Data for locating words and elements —

= = = = =

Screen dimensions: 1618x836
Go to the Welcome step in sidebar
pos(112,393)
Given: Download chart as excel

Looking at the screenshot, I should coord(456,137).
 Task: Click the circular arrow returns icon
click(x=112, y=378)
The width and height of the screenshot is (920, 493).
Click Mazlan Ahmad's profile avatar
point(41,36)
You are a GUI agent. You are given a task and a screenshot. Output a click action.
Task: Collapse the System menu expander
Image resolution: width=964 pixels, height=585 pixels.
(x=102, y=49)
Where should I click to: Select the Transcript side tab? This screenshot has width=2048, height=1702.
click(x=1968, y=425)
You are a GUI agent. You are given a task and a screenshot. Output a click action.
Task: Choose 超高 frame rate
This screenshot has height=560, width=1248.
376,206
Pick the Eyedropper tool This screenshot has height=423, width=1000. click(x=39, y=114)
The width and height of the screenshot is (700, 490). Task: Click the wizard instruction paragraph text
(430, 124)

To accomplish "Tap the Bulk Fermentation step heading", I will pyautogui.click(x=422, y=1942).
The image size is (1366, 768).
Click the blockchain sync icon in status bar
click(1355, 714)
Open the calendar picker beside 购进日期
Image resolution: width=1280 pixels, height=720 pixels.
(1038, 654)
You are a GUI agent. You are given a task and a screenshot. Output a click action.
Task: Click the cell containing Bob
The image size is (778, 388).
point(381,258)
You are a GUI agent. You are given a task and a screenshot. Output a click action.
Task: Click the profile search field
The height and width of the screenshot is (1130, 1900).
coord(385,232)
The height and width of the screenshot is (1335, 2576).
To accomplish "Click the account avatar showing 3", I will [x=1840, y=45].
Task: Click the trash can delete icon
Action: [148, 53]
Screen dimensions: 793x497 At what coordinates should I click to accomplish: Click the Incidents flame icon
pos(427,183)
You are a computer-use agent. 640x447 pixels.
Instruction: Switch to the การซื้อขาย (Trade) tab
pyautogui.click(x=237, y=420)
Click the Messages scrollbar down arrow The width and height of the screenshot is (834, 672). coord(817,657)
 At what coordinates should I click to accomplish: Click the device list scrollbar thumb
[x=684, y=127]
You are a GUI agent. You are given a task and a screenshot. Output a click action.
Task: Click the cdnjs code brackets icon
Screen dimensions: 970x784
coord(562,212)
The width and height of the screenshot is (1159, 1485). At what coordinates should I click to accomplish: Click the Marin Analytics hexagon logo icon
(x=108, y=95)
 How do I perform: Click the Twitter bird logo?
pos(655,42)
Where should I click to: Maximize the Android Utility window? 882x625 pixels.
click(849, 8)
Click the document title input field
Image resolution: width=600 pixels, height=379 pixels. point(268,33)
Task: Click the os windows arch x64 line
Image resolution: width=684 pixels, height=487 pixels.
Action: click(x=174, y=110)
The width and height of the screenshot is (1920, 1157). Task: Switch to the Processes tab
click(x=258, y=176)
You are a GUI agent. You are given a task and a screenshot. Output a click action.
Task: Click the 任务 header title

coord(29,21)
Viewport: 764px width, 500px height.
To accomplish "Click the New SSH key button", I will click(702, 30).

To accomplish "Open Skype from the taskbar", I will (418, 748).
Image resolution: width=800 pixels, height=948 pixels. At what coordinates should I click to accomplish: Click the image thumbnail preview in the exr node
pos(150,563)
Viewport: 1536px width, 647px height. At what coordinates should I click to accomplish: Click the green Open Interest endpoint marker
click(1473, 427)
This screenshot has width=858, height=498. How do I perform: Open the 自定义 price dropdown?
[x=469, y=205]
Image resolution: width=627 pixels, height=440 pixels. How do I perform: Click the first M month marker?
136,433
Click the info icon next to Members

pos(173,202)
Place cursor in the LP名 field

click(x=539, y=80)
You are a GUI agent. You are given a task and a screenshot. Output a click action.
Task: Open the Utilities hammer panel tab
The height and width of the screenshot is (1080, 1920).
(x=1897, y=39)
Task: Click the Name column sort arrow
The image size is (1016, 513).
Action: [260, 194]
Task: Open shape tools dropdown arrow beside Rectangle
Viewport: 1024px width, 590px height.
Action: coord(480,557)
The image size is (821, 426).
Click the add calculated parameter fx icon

= = = = =

TASK DETAILS — Reproduce the items word for word, from the beginning through the line containing "point(41,36)", including that line.

REPLY —
Screen dimensions: 1618x836
Go to the Welcome step in sidebar
pos(112,393)
Given: Download chart as excel

Looking at the screenshot, I should coord(456,137).
 Task: Click the circular arrow returns icon
click(x=112, y=378)
The width and height of the screenshot is (920, 493).
Click Mazlan Ahmad's profile avatar
point(41,36)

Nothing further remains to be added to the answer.